The Sungai Sarawak Regulation Scheme (acronym SSRS) is a major civil engineering project in Kuching, Sarawak, Malaysia. This project incorporates a 3-in-1 infrastructure (barrage, shiplock and bridge) which is the first of its kind in Southeast Asia.

== History ==
The Sungai Sarawak basin area experience floods as a result of heavy rainfall from upstream, king tides, poor drainage, or a combination of these factors. In low-lying residential areas, floods occur every 1st and 15th day of the lunar calendar.

=== Design ===
The SSRS consists of:

1. Bako Causeway
2. Pending Causeway
3. Barrage & Shiplock (and a bridge over the barrage)
4. 24 units of rainfall & water telemetry stations

== Construction ==
The construction of the SSRS is divided into three phases,

=== Phase I ===
Phase I of the SSRS project is the construction of the Bako Causeway, the first causeway in Sarawak. The construction involved creating a rock-filled closure across Loba Santubong on Jalan Bako and was completed in August 1993.

=== Phase II ===
Phase II of the SSRS project is the construction of the main Barrage Facility (Kuching Barrage and Shiplock), comprising:

1. a barrage of five radial gates controlling the Sarawak River,
2. a 125m long by 25m wide shiplock, and
3. a 435m long four lane road bridge over both barrage and lock, linking the Demak Laut Industrial Park to the Kuching Isthmus.

The groundbreaking ceremony of the Barrage, Shiplock and Bridge was held on 25 July 1995 and graced by Abdul Taib Mahmud, the Chief Minister of Sarawak.

=== Phase III ===
The components of Phase III of the SSRS project are:

1. The Construction of the Pending Causeway, a rock fill dam across the Sarawak River at Jalan Keruing in Pending.
2. The Construction of a four lane road linking Pending with Sejingkat.
3. The Installation of a Telemetry System comprising 6 units of rainfall and water telemetry stations as an early warning device for the barrage operators.

The rainfall and water telemetry stations were installed at the following locations:
1. Kampung Sandong
2. Kampung Bengoh
3. Kampung Skio
4. Kampung Blinbim
5. Kampung Siburuh
6. Kampung Bogag

Phases II and III were constructed simultaneously and was completed in November 1997 at a cost of RM150 million.

The Kuching Barrage and Shiplock was officiated by Mahathir Mohamad, Prime Minister of Malaysia.

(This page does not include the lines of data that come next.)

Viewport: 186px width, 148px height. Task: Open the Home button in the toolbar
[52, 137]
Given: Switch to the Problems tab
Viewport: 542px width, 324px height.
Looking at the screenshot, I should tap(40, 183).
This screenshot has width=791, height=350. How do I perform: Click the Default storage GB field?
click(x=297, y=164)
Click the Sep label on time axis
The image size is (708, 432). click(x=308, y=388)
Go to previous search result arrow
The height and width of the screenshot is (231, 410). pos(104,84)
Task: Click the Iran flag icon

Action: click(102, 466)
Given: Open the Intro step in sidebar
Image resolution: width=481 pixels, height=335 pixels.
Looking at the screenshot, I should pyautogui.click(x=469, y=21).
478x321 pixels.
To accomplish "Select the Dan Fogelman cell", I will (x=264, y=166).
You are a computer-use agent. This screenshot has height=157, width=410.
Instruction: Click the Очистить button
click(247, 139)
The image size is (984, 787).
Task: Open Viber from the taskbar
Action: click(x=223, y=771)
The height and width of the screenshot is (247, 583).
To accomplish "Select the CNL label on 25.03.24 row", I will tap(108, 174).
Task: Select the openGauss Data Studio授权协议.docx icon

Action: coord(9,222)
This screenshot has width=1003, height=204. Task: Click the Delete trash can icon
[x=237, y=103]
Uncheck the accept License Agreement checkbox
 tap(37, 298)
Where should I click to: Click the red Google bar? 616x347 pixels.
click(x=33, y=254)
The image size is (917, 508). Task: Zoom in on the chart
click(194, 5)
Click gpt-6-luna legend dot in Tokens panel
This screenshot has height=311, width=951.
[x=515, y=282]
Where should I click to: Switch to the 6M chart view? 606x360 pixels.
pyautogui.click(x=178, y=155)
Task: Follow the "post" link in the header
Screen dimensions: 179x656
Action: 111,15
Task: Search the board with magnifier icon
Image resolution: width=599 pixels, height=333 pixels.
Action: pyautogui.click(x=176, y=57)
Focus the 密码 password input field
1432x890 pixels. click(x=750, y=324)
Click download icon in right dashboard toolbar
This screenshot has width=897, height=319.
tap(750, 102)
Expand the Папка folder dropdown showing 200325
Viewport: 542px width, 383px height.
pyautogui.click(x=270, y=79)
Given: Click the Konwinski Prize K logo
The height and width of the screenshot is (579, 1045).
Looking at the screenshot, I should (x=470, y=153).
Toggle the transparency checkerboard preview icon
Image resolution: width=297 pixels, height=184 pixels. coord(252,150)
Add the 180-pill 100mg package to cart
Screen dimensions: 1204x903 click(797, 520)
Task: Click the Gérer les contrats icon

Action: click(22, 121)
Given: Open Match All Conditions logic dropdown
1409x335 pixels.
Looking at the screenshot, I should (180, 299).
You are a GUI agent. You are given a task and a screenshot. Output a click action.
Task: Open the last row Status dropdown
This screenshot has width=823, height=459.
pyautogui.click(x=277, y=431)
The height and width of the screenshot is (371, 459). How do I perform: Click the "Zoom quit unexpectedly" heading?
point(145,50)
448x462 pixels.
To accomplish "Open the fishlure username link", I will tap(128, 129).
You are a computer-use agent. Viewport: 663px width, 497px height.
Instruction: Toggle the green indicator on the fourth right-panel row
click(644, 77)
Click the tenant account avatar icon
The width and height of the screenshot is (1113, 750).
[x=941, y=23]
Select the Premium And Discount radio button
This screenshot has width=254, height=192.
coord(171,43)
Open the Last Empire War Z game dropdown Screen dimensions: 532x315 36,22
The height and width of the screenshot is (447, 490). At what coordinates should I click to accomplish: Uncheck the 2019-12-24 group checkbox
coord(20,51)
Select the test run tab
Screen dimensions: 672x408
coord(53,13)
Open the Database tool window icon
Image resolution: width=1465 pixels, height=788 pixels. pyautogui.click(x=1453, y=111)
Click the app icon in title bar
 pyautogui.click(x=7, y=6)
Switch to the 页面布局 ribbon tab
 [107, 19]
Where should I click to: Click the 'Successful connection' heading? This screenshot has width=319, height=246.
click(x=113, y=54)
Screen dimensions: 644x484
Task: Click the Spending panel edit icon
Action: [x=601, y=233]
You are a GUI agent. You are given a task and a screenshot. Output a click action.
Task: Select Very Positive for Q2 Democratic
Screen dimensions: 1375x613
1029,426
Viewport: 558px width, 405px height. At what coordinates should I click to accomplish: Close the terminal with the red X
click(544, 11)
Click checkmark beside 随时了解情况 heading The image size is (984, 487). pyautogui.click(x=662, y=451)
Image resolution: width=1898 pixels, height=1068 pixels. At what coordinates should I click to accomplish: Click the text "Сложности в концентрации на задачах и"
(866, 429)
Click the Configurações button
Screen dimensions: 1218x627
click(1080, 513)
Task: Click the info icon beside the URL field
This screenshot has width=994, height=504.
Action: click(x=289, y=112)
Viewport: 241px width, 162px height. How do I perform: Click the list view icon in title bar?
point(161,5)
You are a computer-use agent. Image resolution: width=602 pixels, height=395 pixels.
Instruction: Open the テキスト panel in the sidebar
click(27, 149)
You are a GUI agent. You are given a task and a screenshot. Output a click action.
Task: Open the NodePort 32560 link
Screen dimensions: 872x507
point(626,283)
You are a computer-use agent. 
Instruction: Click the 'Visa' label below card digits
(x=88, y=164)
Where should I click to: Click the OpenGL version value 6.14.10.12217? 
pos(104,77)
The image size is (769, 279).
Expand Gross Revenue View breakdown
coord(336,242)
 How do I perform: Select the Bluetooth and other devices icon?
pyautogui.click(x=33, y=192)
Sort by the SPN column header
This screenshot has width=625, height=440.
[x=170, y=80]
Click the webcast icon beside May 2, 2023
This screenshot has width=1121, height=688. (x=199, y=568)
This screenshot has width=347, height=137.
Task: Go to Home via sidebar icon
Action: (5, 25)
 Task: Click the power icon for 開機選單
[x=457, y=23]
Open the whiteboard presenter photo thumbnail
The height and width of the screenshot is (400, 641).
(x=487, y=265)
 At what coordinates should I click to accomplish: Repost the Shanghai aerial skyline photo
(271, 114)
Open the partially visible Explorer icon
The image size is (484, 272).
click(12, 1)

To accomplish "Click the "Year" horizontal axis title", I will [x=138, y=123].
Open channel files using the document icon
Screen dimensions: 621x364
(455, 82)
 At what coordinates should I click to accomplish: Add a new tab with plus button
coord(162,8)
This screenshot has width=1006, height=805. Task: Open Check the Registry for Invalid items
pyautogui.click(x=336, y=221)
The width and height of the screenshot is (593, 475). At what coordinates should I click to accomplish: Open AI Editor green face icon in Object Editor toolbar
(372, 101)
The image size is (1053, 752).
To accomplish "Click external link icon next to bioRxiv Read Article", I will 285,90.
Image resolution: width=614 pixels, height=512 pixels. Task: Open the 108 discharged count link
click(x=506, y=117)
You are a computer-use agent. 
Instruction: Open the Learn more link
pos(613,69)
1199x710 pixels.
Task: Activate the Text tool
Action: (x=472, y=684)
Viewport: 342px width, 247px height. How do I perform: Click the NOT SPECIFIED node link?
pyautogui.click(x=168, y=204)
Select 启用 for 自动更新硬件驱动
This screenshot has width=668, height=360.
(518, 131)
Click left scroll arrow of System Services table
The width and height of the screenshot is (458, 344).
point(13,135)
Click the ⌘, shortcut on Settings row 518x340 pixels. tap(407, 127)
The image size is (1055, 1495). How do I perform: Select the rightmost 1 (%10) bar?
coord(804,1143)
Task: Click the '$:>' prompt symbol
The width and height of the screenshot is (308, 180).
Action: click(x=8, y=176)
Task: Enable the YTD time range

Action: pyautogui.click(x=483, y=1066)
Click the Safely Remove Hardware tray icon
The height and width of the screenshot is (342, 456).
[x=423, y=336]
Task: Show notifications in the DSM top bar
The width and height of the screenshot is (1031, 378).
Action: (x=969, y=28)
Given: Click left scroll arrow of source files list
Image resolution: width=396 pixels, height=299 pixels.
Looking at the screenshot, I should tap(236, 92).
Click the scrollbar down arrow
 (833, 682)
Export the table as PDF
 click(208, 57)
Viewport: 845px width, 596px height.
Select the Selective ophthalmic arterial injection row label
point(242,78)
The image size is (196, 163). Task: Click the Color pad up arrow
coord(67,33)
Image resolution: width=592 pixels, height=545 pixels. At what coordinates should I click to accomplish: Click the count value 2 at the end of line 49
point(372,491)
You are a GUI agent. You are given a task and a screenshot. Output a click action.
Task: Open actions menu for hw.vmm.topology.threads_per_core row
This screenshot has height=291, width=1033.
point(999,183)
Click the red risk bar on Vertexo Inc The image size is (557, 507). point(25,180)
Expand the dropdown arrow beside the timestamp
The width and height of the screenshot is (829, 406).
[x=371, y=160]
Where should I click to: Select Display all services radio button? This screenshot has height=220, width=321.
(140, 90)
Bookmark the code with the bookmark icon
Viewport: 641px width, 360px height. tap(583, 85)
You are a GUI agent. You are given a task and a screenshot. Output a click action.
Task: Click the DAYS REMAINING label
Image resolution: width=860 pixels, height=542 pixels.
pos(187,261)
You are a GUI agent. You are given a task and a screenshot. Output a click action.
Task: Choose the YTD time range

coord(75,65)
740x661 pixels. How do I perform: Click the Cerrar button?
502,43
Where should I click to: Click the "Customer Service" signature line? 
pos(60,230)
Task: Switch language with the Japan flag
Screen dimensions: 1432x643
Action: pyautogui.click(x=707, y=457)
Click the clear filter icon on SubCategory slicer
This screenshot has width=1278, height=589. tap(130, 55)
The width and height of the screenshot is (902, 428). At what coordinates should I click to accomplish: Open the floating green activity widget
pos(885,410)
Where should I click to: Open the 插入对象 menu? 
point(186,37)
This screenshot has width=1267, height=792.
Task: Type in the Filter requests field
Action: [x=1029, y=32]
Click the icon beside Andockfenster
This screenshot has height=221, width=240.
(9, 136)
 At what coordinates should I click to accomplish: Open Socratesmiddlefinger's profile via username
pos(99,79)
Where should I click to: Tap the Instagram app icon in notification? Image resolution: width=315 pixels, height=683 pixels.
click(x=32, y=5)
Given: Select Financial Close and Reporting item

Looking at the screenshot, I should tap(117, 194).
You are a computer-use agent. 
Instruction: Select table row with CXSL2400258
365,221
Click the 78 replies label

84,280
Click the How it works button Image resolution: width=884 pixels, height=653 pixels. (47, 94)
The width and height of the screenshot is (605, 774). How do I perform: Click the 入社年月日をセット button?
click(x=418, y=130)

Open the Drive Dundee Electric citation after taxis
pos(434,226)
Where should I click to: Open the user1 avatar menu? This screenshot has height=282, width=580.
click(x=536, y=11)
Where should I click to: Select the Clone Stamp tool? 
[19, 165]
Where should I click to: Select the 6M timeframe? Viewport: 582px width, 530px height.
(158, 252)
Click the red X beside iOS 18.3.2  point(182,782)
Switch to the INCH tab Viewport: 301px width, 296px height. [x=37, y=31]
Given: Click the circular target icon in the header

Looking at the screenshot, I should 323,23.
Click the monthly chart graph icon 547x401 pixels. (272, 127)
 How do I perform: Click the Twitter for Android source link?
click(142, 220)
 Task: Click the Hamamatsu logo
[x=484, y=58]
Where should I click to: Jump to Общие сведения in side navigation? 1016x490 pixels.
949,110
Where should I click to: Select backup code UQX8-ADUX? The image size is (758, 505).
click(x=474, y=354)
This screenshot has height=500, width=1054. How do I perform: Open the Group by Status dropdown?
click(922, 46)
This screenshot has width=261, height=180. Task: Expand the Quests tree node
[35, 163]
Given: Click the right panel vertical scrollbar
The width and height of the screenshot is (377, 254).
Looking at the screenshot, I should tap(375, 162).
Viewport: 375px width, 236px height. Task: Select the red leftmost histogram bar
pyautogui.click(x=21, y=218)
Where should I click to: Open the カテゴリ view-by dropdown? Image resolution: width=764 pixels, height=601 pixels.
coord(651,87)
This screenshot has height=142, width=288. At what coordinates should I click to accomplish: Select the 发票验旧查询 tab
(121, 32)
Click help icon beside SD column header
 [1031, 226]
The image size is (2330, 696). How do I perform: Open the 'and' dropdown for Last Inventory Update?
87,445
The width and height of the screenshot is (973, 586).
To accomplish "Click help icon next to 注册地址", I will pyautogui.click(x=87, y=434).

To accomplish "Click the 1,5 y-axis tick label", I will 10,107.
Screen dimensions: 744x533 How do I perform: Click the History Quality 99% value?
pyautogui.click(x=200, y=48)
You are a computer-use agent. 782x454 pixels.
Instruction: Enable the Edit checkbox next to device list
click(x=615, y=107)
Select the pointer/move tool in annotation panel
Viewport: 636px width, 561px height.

== Operation of Kuching Barrage and Shiplock ==
The barrage and shiplock is managed and operated by Kuching Barrage Management Sdn. Bhd., under the supervision of the Sarawak Rivers Board and is governed by The Sarawak Rivers (Sungai Sarawak Barrage) Regulations 1997, which states as follows:

 to operate and maintain any barrage or shiplock, and regulate and control the passage of vessels through such barrage or shiplock, and to impose fees or tolls in such vessels passing through the same.

Real-time water and rainfall data is collected by the telemetry system and based on computational model of the Sarawak River. The predicted discharge and water level are the two main factors in deciding when to operate the barrage gates. All data collection and information will be processed by a sophisticated river analysis software known as MIKE-II.